Traditional:          Late Chunking:
Text → Chunks → Embed   Text → Embed (full) → Chunk embeddings
                        ↑ Token embeddings retain full document context

This means every token embedding has been informed by the full document context before chunking happens. Early experiments (colBERT-based systems, JinaAI’s late chunking work) show improvement on multi-hop queries where context matters across chunk boundaries.

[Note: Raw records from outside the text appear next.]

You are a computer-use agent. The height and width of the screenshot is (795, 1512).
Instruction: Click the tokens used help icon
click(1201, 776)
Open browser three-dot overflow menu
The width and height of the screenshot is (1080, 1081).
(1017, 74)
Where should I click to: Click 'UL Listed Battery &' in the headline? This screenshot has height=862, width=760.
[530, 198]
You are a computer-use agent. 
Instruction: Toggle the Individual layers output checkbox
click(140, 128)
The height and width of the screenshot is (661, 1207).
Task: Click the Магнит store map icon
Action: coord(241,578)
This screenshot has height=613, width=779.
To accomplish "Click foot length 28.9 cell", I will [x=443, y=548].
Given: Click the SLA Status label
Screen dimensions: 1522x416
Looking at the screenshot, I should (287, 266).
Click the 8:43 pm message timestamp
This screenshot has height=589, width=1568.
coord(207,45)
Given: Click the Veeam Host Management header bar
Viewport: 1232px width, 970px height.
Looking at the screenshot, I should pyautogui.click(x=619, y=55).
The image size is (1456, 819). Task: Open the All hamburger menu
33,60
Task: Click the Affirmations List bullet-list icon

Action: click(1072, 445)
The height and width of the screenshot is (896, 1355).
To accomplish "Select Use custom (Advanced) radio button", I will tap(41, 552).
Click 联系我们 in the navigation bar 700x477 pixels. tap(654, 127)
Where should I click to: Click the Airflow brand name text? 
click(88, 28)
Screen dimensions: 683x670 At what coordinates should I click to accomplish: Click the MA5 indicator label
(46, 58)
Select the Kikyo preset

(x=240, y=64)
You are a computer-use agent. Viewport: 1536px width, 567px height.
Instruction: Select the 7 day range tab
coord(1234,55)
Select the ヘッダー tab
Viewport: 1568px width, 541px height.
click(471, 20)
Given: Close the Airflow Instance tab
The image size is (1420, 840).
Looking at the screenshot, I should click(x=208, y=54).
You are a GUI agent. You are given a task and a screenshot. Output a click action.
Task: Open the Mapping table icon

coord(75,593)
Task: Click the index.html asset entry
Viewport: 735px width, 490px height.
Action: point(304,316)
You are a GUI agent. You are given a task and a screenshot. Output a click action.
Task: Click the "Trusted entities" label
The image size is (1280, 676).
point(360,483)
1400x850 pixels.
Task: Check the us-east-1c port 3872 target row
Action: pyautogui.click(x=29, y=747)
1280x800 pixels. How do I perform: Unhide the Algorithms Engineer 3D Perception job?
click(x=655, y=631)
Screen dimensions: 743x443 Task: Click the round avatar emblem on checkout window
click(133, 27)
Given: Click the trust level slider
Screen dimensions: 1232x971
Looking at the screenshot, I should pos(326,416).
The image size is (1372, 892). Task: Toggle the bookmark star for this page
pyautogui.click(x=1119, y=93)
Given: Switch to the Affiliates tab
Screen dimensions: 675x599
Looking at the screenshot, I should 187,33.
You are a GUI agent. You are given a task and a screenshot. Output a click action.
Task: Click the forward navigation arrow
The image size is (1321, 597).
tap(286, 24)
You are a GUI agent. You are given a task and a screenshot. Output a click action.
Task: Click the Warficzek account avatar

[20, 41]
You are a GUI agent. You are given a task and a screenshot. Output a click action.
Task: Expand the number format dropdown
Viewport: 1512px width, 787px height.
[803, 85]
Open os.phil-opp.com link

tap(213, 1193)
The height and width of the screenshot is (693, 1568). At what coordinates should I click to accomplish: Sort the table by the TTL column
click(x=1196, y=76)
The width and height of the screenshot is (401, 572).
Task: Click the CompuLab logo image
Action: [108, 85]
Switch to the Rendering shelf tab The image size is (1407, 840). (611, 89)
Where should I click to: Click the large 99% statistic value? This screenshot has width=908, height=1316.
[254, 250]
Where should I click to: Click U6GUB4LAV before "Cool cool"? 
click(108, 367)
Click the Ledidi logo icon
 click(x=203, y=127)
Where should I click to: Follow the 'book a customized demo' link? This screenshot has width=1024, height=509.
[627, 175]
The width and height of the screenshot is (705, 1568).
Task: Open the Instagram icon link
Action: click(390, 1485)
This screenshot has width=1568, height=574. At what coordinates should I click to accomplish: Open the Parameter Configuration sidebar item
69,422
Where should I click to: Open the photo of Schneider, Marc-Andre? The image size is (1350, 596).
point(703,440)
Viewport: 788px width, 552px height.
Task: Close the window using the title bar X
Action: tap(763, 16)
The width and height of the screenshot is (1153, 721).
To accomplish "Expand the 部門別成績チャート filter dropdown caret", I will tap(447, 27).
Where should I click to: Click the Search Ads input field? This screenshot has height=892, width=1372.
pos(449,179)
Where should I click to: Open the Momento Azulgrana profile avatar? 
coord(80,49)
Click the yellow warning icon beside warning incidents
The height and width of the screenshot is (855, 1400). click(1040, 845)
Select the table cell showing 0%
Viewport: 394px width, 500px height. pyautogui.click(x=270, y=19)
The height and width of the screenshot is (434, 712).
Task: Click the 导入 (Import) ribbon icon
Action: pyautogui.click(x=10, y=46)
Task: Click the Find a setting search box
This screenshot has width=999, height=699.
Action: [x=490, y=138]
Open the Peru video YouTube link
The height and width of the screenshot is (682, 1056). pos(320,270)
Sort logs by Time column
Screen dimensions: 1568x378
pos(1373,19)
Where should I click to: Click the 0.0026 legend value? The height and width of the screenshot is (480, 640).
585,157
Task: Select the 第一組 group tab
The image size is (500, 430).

Semantic Chunking vs Recursive Chunking: Which to Choose

Factor	Semantic Chunking	Recursive Chunking
Retrieval quality	Higher	Good
Ingestion time	5–20× slower	Moderate
Ingestion cost	High (embedding step)	Low
Variable chunk sizes	Yes (natural)	Somewhat
Works on any content	Yes	Yes
2025 adoption	Growing	Widely adopted

For most teams: start with recursive chunking, switch to semantic chunking for content types where you can demonstrate retrieval improvement justifies the cost.

Practical Takeaway

Semantic chunking is not a silver bullet — it’s a precision instrument. Use it when:

Retrieval quality is the primary bottleneck in your RAG system
Documents are long-form with natural topic transitions
Your ingestion pipeline runs offline (cost and time are less urgent)
You’ve already squeezed the gains available from recursive chunking

Avoid it when you’re still iterating on your overall architecture. The increased complexity and cost don’t pay off until the rest of your pipeline is solid.